Exercise requirements => Word for word, transcribe the material below from its first line to the line with "Click Clear Display", both included.

Task material =>
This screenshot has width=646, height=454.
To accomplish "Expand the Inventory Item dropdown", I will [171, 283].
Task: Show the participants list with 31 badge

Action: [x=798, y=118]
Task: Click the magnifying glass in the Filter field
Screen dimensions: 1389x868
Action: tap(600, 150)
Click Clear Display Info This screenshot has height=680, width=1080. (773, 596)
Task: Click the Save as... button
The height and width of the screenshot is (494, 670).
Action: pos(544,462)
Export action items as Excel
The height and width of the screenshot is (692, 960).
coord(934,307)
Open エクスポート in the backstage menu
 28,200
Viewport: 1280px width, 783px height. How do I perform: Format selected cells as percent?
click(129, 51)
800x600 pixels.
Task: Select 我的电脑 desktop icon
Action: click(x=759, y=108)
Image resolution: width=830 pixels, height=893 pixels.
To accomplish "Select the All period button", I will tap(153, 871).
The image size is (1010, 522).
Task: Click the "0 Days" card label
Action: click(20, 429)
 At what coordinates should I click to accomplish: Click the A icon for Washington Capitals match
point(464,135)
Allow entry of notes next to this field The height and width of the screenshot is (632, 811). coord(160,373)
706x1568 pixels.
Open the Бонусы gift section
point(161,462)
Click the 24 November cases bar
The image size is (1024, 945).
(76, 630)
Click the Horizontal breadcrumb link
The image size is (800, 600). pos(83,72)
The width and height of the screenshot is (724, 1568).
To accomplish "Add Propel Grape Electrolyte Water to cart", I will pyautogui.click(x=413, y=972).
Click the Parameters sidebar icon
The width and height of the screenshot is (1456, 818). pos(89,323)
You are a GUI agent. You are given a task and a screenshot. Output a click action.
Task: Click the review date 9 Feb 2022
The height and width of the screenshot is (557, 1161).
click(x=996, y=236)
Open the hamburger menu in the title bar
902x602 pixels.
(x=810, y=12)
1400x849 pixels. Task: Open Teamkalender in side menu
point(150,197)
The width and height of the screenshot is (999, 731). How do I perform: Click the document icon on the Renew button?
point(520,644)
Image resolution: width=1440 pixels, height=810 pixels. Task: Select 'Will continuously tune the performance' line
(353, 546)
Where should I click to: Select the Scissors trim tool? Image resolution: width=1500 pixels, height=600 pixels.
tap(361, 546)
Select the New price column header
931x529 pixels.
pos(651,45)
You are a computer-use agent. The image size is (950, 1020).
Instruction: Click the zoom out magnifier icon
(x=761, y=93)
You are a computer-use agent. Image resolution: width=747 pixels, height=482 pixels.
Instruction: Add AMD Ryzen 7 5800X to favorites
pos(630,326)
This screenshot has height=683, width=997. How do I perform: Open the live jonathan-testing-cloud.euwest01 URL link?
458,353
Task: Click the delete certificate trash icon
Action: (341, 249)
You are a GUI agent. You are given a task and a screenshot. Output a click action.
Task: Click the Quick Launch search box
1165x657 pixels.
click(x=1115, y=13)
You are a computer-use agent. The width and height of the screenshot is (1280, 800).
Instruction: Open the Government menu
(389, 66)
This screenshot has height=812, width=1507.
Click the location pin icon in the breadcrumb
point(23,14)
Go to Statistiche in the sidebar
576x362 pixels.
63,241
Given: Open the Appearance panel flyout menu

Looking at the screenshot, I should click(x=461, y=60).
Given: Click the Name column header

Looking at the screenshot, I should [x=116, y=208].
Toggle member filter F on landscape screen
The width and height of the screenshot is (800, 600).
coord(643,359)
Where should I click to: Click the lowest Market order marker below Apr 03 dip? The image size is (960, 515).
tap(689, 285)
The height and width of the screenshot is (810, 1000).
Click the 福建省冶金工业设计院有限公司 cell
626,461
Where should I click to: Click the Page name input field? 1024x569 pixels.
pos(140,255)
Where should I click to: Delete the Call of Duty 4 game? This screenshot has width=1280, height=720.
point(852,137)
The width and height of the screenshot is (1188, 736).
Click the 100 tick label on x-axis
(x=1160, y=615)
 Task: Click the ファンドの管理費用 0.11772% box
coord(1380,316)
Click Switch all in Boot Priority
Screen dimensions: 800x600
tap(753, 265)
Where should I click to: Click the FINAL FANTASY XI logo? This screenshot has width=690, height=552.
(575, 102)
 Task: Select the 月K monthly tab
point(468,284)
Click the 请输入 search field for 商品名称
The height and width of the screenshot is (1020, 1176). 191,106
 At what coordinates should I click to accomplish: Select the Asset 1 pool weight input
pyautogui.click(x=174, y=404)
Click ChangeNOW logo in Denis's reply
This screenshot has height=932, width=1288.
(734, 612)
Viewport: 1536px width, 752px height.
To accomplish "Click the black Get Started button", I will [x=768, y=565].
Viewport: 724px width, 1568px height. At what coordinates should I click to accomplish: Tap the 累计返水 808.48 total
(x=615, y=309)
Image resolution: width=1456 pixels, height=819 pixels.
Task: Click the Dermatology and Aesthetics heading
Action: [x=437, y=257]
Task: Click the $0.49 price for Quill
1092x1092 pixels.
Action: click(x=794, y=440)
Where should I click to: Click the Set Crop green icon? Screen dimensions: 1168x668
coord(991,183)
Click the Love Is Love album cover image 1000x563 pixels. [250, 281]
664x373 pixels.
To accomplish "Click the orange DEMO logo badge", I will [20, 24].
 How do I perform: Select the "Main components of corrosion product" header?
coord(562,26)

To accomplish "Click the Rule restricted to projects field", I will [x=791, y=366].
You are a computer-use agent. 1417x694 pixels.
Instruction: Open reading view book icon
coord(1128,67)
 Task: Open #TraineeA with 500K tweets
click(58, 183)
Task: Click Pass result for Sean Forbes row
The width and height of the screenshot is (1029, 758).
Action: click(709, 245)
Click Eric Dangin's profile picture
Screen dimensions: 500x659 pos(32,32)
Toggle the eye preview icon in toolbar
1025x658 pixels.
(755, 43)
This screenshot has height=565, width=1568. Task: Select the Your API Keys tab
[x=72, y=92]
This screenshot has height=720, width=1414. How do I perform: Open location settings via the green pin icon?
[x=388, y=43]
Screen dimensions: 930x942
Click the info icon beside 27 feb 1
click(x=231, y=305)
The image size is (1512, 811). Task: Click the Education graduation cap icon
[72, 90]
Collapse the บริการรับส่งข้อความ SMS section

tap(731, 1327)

Reply to the task =>
This screenshot has width=646, height=454.
To accomplish "Expand the Inventory Item dropdown", I will [171, 283].
Task: Show the participants list with 31 badge

Action: [x=798, y=118]
Task: Click the magnifying glass in the Filter field
Screen dimensions: 1389x868
Action: tap(600, 150)
Click Clear Display Info This screenshot has height=680, width=1080. (773, 596)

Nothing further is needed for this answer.